> **Requirement**
Each line in the listing below that contains "computer" should be returned.

(Provided records begins)

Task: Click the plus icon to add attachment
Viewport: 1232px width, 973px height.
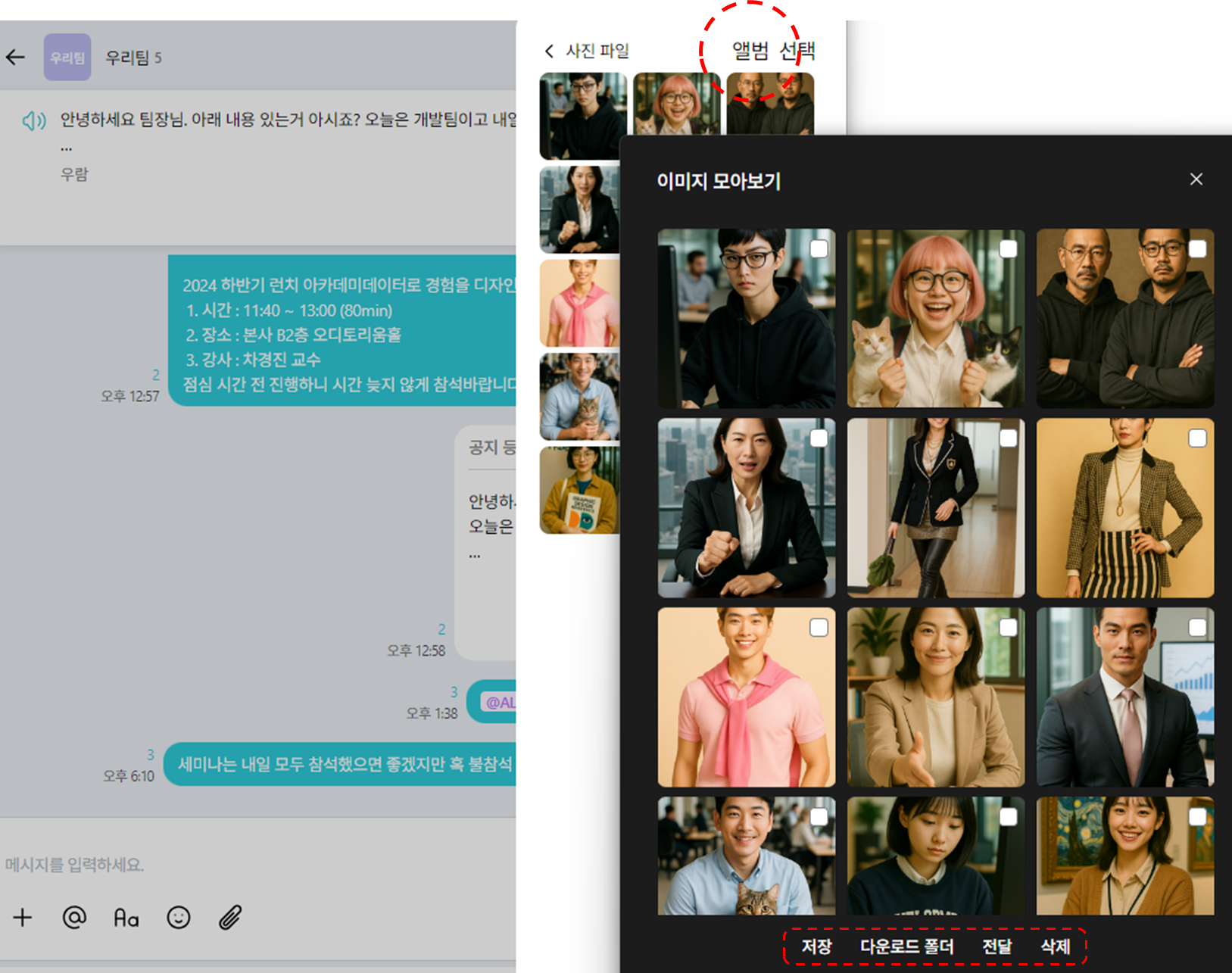Action: point(23,918)
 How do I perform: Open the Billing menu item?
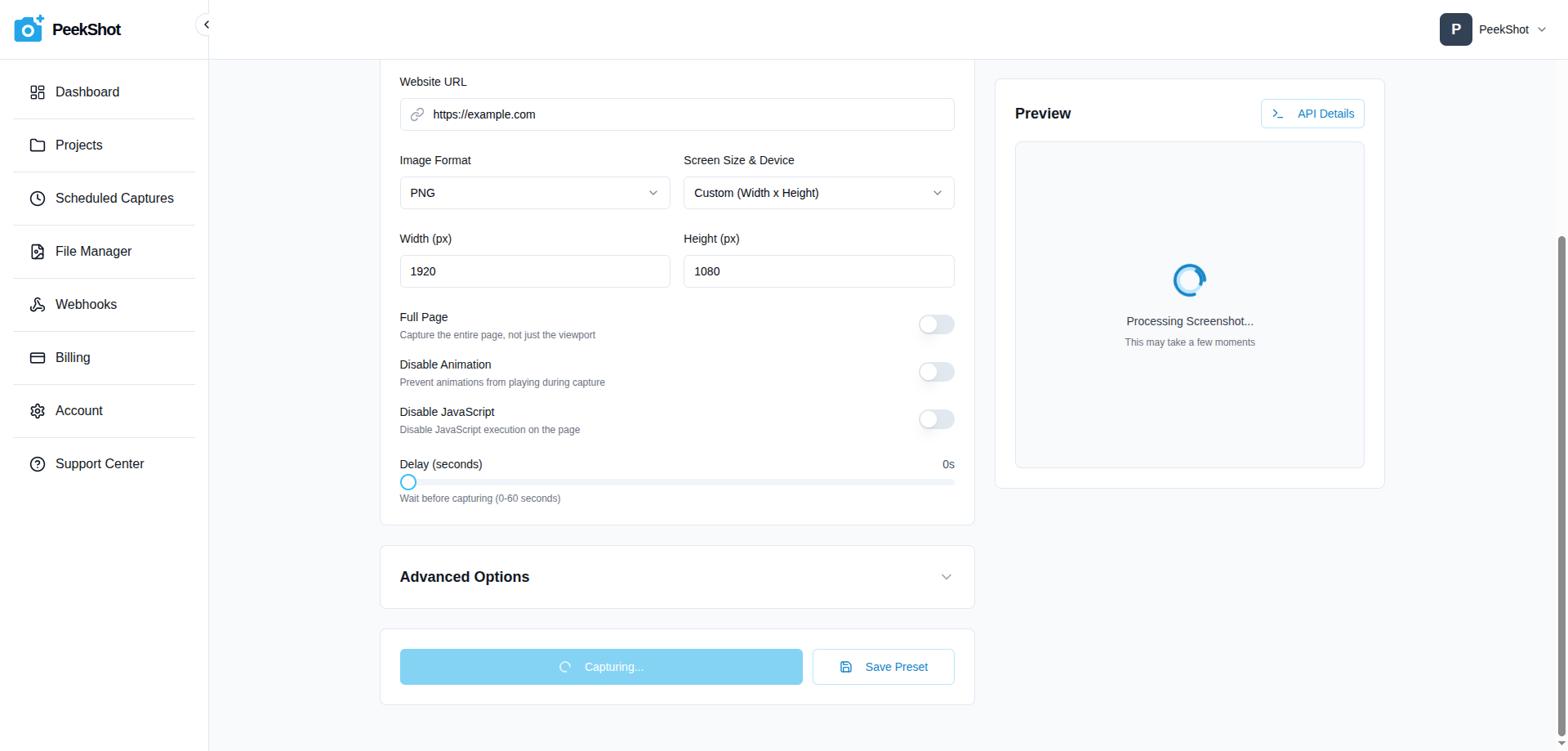pos(73,358)
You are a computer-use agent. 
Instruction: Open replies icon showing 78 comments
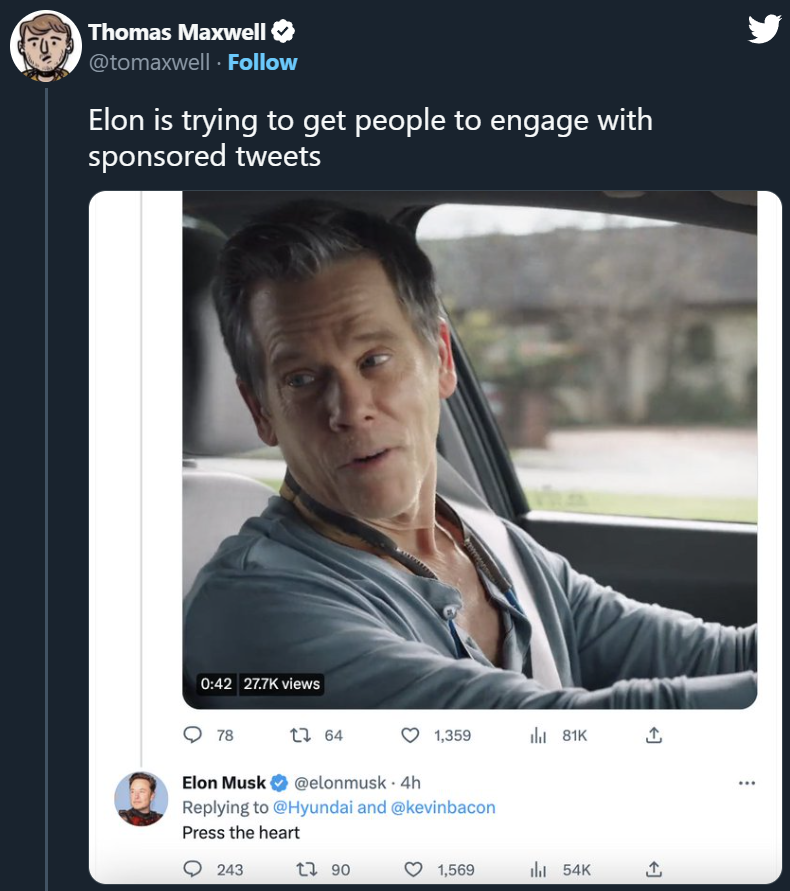pyautogui.click(x=193, y=735)
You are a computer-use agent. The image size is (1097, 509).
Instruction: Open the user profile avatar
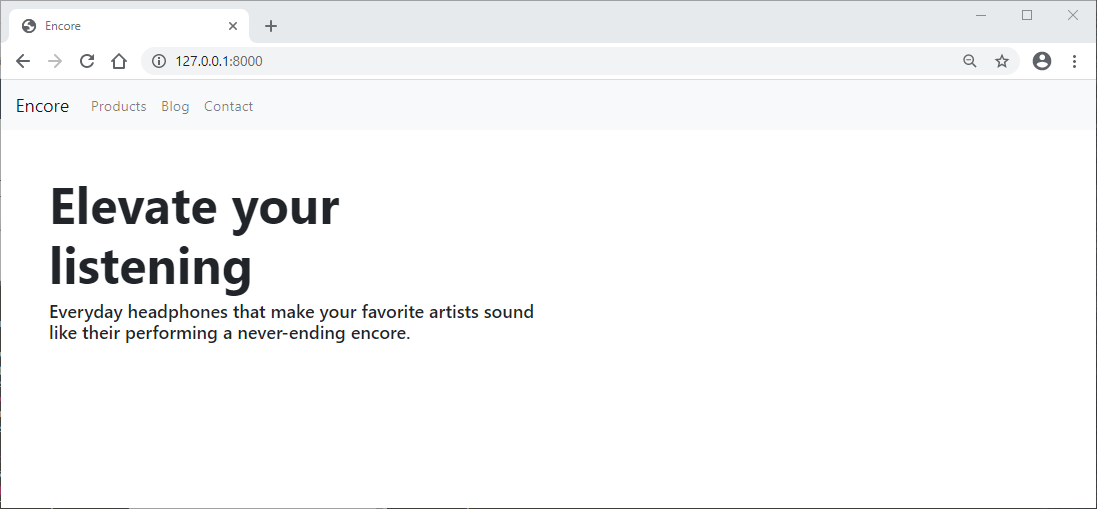point(1042,61)
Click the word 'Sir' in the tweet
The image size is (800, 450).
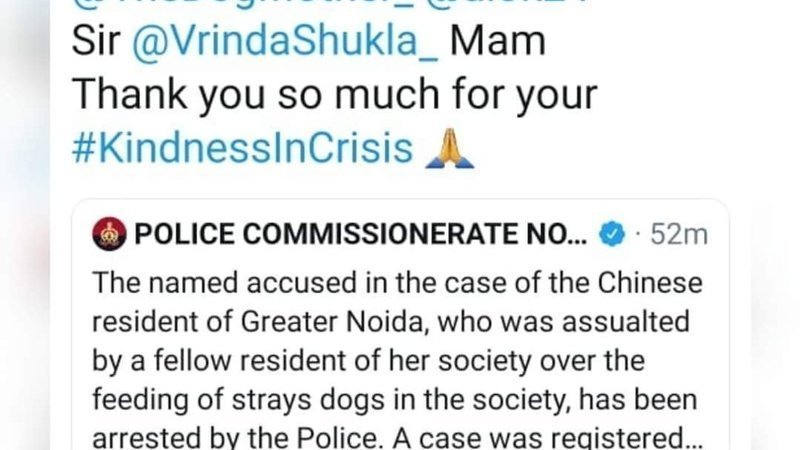tap(96, 41)
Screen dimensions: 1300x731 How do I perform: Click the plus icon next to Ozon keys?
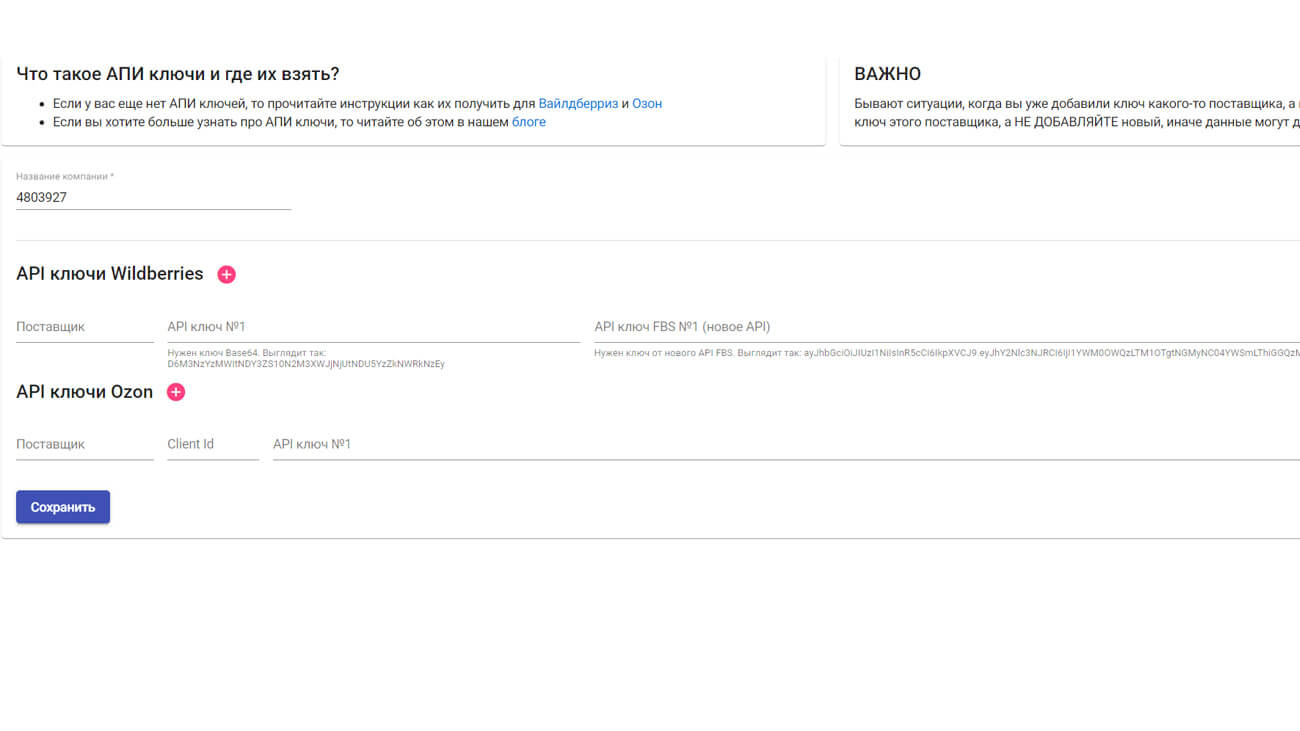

(Provided records ends)

> **Expected answer**
You are a computer-use agent. 
You are a computer-use agent. The image size is (1097, 509).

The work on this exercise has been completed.